» **Directive 1**:
In the excerpt, why was the writer thrilled to see the grade on the paper?

» **Excerpt provided**:
-.-.-

Oh, and I swear to you.. everyone is so much nicer to you when they think you’re a momma with a beautiful lil’ babe. It’s so interesting. Have you ever felt that way?

I am in absolutely no rush to have babies, and I realize it’s not as glamorous as wrangling someone else’s kids can be. I have an incredible, happy, healthy nephew who I love and adore. I also have cousins and Ryanne’s kids to live vicariously through. But, I do look forward to being a momma someday.. :)

I went back to work and then class afterwards and got some great news… I got an A on one of the most difficult papers I have ever had to write since being in college. This paper was on a pretty sensitive topic for me, so I was thrilled to see my grade and positive feedback from my professor.

We got out of class early, so I rushed home, put on my stretchy pants (sporty spice is in action as soooon as work is off) grabbed some vino, and headed to Ryanne and Pats for our weekly bachelor night. I planned on taking my agenda and scheduling homework/tests over the next month while I was there, but it felt good to celebrate my A and just leave all my responsibilities at home for a while.

-.-.-

» **Input for this task**:
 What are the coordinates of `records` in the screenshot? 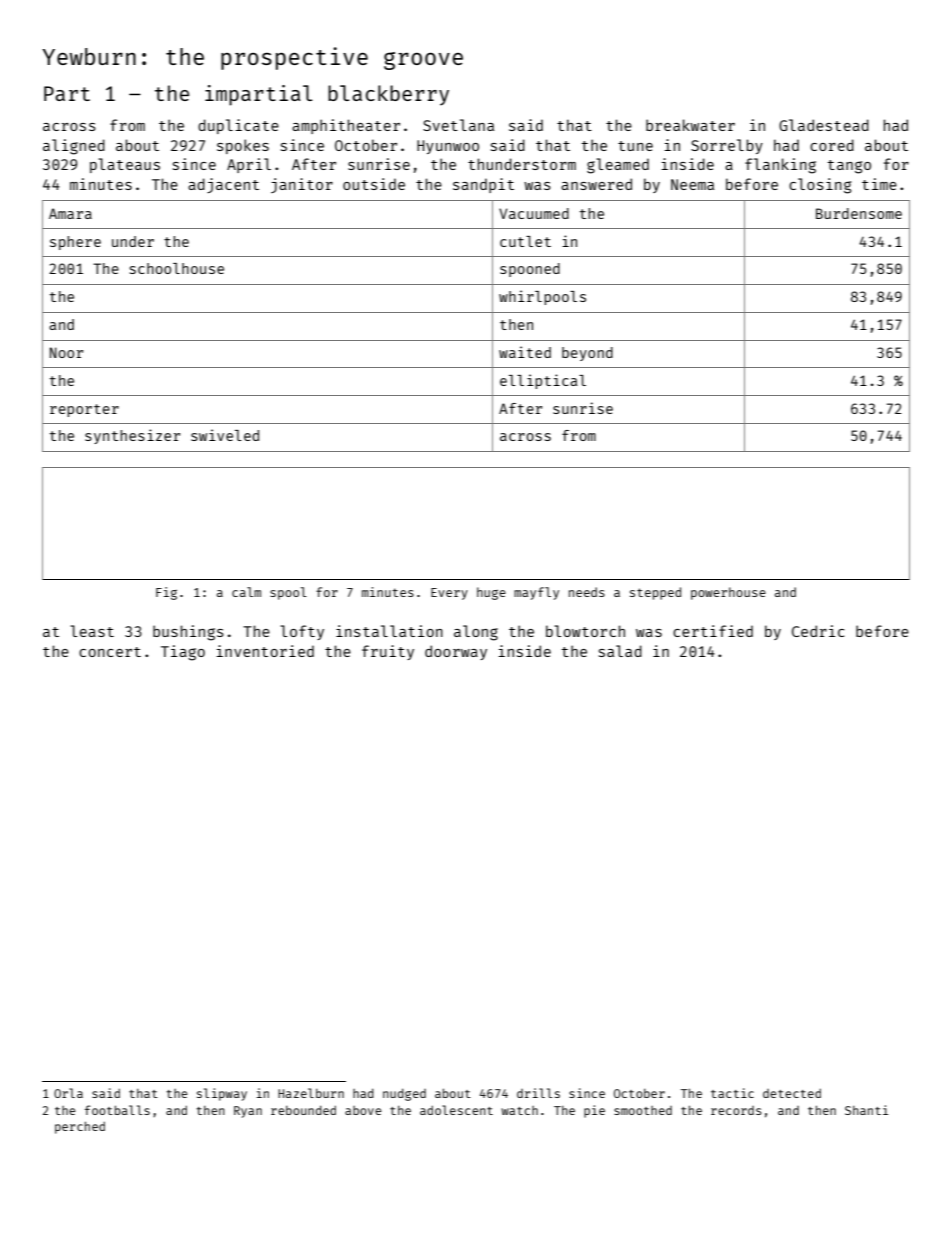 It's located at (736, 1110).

-.-.-

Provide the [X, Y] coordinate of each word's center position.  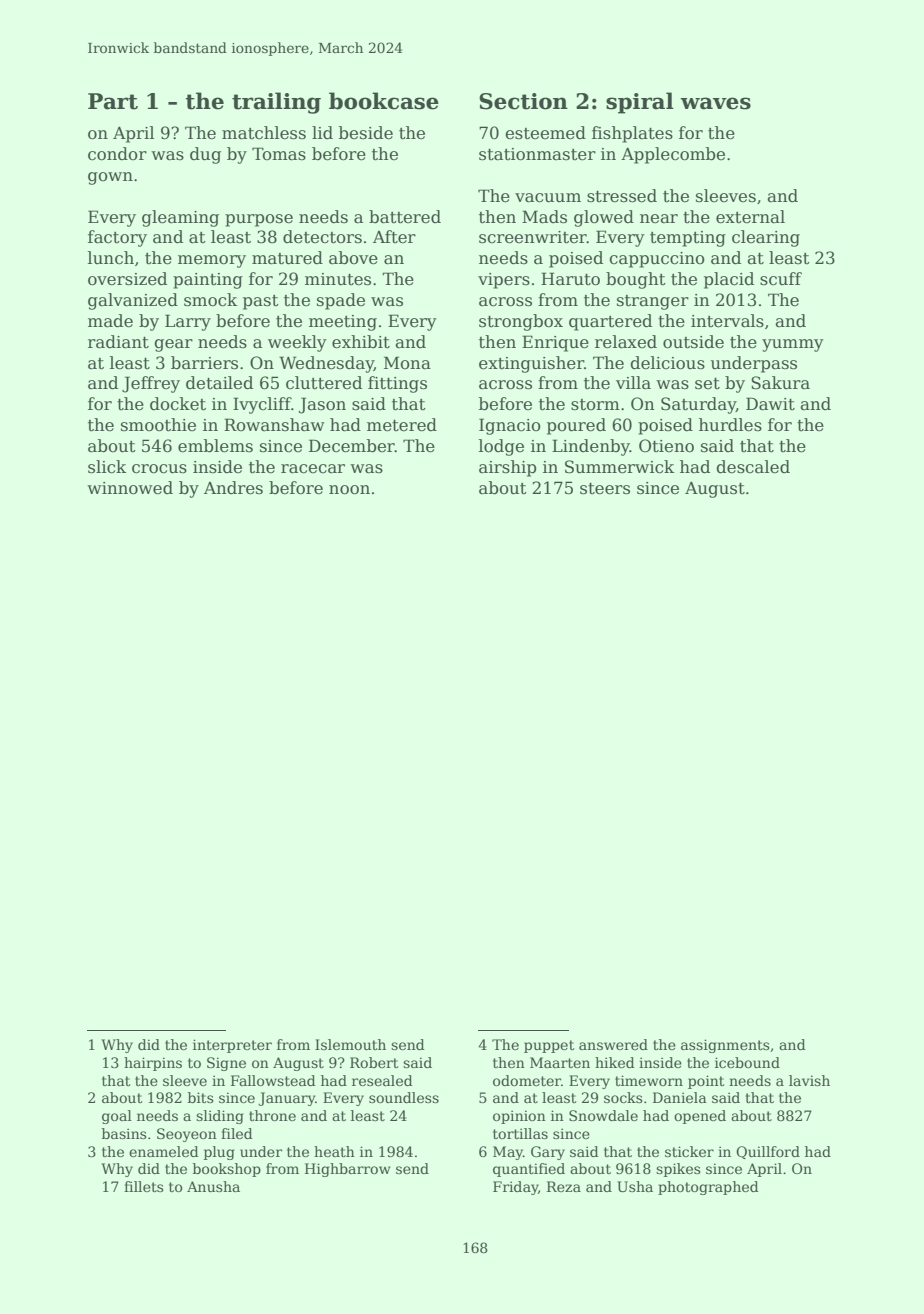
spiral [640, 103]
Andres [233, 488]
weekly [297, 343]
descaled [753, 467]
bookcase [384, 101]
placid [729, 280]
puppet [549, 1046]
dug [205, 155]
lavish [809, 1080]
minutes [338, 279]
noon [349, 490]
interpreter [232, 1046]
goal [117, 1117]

-.-.-

» **Directive 2**:
Rewrite the rows from the line with "weekly [297, 343]" to the line with "goal [117, 1117]", changing "puppet" to "marionette" and leaving everything else the same.

» **Written reply 1**:
The paper was on a pretty sensitive topic for the writer, so getting an A and positive feedback from the professor was thrilling. It was also one of the most difficult papers the writer has had to write in college.

» **Written reply 2**:
weekly [297, 343]
descaled [753, 467]
bookcase [384, 101]
placid [729, 280]
marionette [549, 1046]
dug [205, 155]
lavish [809, 1080]
minutes [338, 279]
noon [349, 490]
interpreter [232, 1046]
goal [117, 1117]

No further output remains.